## Activity
Scan the lines below for "Hide"; report the number of lines that contain it, and only that.

※ ※ ※

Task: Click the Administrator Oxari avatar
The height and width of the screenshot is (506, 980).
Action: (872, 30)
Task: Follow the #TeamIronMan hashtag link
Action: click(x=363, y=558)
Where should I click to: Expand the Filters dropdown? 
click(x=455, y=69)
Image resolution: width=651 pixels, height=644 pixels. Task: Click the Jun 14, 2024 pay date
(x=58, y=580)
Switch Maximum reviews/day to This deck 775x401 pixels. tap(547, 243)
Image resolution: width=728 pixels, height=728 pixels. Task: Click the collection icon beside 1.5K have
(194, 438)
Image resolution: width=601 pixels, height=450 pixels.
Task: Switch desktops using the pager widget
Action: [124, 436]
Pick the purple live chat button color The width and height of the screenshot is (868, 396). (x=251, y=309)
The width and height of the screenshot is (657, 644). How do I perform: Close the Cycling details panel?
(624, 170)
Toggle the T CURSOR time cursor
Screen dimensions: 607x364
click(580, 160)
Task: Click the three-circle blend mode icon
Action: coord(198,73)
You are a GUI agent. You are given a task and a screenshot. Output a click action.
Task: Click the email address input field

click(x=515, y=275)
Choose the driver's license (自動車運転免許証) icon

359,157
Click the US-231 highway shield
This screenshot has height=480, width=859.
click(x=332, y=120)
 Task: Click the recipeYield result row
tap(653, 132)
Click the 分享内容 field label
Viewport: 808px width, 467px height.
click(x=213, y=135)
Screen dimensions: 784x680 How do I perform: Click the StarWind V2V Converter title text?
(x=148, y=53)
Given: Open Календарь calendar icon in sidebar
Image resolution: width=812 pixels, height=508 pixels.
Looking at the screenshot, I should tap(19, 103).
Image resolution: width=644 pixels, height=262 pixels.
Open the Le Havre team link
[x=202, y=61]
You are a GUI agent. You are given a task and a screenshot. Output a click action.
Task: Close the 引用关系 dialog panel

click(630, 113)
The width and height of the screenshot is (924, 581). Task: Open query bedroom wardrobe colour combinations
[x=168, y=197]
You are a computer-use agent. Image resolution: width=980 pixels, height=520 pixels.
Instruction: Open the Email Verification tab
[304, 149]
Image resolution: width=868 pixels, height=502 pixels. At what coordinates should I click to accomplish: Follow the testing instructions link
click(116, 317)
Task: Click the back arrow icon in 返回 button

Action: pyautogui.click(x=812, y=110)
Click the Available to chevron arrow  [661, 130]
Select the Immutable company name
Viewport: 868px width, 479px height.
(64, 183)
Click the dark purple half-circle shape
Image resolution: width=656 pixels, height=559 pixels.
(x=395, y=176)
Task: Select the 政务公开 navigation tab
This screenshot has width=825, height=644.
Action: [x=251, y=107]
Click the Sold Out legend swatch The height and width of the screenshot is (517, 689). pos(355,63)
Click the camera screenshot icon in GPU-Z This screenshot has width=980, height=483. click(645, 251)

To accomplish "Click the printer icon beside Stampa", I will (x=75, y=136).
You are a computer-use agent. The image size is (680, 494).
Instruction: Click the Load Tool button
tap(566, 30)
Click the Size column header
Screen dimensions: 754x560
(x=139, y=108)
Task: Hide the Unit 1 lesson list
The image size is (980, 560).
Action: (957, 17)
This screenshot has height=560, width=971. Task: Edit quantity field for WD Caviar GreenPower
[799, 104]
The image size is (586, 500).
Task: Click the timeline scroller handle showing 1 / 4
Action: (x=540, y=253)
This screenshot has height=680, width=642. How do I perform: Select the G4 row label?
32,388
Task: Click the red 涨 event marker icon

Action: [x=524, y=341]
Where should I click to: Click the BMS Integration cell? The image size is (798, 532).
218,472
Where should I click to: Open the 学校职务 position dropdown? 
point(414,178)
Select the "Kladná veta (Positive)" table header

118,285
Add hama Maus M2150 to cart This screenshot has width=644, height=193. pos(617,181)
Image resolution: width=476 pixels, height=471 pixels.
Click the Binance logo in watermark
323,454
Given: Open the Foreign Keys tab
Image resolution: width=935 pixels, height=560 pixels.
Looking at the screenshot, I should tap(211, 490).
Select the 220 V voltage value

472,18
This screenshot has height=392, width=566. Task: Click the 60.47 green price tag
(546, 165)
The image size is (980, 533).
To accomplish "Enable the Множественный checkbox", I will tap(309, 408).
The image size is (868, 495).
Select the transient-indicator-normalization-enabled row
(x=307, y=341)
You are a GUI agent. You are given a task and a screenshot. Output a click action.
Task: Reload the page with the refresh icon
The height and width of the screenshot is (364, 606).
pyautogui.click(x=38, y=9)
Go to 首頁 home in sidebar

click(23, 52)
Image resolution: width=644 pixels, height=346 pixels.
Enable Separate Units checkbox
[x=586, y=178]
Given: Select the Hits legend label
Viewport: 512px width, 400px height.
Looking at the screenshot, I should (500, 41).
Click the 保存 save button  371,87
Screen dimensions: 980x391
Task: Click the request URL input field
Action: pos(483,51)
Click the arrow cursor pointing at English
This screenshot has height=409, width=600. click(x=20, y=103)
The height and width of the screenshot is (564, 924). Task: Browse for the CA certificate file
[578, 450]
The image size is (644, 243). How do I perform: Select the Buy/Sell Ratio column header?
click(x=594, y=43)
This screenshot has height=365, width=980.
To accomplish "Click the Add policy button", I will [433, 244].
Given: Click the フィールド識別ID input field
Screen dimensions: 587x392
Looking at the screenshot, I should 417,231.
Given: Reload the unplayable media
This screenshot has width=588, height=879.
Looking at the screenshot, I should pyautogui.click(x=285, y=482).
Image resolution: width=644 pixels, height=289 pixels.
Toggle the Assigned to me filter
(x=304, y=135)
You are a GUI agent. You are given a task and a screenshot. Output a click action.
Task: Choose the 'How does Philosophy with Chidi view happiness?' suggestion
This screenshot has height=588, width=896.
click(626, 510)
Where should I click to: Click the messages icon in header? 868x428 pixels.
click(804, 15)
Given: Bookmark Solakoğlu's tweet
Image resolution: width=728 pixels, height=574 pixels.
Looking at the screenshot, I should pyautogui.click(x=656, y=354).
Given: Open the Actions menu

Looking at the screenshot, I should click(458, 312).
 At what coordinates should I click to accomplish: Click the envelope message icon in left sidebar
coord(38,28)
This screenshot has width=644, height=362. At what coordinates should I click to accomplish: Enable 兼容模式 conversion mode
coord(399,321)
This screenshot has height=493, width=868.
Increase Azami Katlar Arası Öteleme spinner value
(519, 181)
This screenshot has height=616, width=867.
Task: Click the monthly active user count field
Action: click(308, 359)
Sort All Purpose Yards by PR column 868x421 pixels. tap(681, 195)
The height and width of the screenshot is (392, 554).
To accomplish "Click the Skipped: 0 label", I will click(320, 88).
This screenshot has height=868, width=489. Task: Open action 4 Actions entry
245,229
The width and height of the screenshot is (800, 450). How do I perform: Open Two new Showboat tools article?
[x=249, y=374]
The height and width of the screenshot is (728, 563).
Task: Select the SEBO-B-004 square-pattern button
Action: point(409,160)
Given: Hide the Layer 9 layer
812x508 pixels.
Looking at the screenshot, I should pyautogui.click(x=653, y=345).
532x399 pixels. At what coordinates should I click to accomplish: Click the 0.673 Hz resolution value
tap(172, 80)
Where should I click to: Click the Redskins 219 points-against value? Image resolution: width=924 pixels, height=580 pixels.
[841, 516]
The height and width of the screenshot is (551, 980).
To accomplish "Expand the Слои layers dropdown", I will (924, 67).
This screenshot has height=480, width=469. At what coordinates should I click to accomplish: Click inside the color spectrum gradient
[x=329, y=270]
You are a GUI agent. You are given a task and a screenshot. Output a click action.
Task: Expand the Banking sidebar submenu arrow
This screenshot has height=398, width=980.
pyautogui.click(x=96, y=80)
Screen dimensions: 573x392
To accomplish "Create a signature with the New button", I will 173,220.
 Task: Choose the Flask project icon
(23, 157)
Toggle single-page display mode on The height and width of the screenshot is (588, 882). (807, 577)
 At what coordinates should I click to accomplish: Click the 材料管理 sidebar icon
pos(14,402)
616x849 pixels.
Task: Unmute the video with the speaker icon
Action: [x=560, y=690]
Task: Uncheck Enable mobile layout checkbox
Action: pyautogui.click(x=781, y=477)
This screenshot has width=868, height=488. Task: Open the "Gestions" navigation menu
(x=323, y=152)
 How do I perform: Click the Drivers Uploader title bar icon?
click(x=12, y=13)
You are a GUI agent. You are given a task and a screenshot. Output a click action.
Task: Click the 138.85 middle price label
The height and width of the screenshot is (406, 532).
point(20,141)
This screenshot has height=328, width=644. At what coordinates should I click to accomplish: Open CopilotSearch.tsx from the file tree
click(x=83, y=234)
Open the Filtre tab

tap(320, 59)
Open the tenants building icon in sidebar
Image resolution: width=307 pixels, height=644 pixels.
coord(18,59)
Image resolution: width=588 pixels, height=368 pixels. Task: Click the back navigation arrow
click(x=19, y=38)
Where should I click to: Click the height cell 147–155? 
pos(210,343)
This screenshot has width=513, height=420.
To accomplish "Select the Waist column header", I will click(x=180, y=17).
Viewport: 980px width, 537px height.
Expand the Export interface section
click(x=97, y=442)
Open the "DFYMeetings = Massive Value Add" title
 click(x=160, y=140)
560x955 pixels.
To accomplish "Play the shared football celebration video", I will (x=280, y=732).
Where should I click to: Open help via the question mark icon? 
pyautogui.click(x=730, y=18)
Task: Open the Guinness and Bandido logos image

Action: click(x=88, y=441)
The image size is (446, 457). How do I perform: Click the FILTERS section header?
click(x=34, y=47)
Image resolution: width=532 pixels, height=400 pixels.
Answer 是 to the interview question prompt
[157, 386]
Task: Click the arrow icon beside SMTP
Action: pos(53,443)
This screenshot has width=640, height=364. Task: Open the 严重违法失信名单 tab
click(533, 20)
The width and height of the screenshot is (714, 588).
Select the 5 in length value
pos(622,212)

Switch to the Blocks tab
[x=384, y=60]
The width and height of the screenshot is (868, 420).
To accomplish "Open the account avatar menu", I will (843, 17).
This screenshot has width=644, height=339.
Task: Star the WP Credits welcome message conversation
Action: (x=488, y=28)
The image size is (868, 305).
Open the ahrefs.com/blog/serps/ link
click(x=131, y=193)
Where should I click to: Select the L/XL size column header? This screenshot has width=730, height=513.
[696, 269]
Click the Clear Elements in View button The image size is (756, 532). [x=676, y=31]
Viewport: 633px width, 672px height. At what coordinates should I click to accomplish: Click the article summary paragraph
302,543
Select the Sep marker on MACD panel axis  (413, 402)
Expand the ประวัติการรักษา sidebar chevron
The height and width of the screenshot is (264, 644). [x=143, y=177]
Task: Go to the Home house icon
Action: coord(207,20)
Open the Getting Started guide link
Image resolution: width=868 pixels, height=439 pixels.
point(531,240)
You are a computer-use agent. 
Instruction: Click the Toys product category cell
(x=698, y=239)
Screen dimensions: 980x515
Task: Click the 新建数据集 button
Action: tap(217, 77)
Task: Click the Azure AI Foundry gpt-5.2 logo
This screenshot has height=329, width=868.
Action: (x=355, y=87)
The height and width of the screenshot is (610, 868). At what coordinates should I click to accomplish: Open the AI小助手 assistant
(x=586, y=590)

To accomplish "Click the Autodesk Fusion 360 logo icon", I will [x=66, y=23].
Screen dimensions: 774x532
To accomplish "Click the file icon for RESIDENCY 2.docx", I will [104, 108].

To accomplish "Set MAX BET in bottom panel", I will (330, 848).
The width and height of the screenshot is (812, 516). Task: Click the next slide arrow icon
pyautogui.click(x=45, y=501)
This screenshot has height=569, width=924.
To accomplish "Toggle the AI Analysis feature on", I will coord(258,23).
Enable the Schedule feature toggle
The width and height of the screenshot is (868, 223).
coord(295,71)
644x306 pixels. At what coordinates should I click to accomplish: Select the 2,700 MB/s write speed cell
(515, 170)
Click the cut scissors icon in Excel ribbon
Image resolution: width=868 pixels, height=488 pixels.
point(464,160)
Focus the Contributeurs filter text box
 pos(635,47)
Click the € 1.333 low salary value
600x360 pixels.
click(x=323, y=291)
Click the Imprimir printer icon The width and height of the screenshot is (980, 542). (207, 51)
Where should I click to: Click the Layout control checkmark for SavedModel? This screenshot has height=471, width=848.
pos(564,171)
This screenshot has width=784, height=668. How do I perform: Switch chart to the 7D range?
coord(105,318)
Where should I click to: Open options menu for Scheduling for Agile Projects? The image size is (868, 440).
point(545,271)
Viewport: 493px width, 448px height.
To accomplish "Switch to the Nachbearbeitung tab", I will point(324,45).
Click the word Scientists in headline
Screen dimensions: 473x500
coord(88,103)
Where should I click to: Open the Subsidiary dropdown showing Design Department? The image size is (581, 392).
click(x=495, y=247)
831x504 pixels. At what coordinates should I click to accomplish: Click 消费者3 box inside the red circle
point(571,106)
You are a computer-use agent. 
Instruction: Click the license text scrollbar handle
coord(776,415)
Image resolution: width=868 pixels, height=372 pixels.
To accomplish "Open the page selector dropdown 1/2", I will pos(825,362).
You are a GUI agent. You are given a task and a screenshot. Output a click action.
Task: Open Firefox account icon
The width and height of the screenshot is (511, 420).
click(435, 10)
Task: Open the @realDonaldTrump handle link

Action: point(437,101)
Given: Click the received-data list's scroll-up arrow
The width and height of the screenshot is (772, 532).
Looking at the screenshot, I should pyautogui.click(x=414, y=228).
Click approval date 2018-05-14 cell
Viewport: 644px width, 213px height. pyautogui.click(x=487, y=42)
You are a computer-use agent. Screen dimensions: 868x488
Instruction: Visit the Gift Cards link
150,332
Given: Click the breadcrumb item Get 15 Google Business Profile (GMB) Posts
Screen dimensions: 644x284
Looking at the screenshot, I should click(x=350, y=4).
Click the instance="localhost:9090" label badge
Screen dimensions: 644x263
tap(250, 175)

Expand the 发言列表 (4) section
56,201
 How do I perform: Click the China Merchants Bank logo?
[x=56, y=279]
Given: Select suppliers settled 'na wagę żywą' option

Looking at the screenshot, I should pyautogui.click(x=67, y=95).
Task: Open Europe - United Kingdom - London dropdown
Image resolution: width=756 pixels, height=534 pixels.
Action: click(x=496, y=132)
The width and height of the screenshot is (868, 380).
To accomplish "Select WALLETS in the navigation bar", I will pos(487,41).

※ ※ ※

## Reply to the task
2